Judge sides with Louisville in 'Google Fiber' utility pole case
A federal judge has dismissed AT&T’s lawsuit against Louisville Metro government over a local utility pole law aimed at clearing the way for new broadband providers like Google Fiber.
LOUISVILLE, Ky. (WDRB) -- A federal judge has dismissed AT&T’s lawsuit against Louisville Metro Government over a local utility pole law aimed at clearing the way for new broadband providers like Google Fiber.
Judge David J. Hale of U.S. District Court in Louisville signed the order on Thursday, according to court records.
The Louisville Metro Council adopted the so-called “One Touch, Make Ready” ordinance in February 2016 at the behest of Google Fiber.
The law gives new telecommunications providers the ability to rearrange existing providers’ equipment on utility poles, speeding up the deployment of new broadband networks into the community.

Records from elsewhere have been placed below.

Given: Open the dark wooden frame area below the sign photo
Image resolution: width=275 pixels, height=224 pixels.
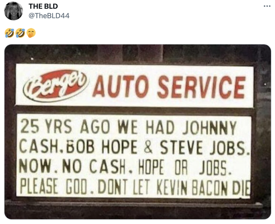Looking at the screenshot, I should (138, 209).
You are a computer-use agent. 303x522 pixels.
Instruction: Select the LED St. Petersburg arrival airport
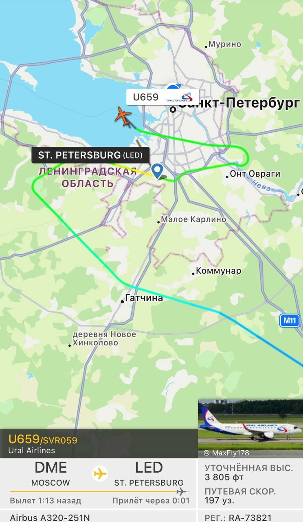[x=149, y=474]
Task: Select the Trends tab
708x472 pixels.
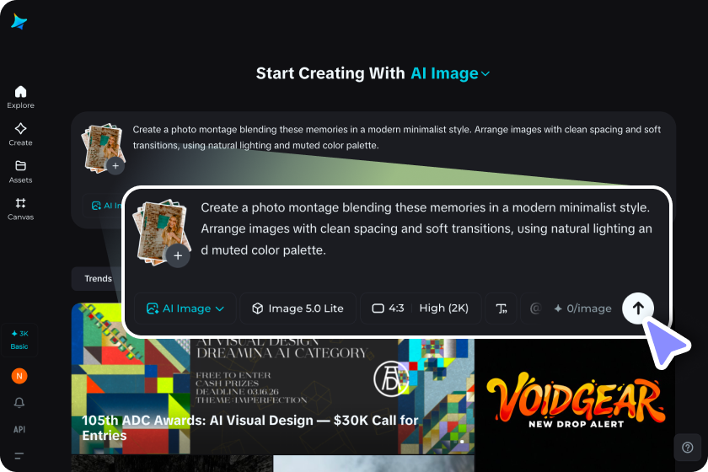Action: click(98, 279)
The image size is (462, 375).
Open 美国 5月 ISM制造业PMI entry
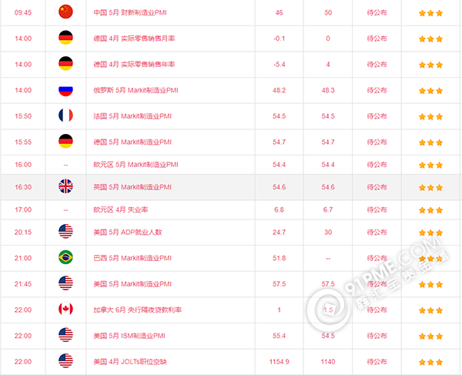tap(129, 336)
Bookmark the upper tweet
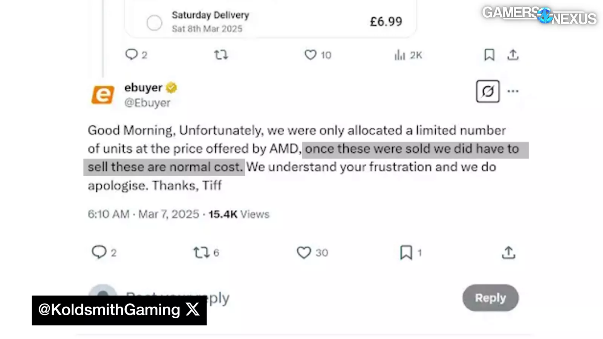This screenshot has width=603, height=339. coord(489,55)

The Federal Communications Commission weighed in on Louisville’s side in the closely watched case.
Hale ruled Thursday that the ordinance is within Louisville Metro’s authority to manage its public rights-of-way.
AT&T argued Louisville overstepped its bounds to matters that are the purview of the Kentucky Public Service Commission and the FCC.
AT&T can appeal Hale's order.
"We are currently reviewing the decision and our next steps," AT&T spokesman Joe Burgan said.
Metro Council member Bill Hollander, a sponsor of the ordinance, called it a "common-sense regulation" and Hale's decision "good news for Louisville residents."
Louisville Mayor Greg Fischer is "very pleased with the ruling," a spokesman said.
A spokesperson for Google Fiber said the service has begun construction of its network in Louisville but declined to elaborate. There is no estimate for when it will become available in Louisville.
Google Fiber said in a statement that it hopes other cities and the FCC follow Louisville's lead in adopting "forward-looking" broadband policies.
"Google Fiber is thrilled with the decision confirming Louisville Metro's authority to enact the One Touch Make Ready ordinance. We have long said, and continue to believe, that local governments have the right to determine how to manage their rights of way and create processes that pave the way for broadband choice for their residents," the company said.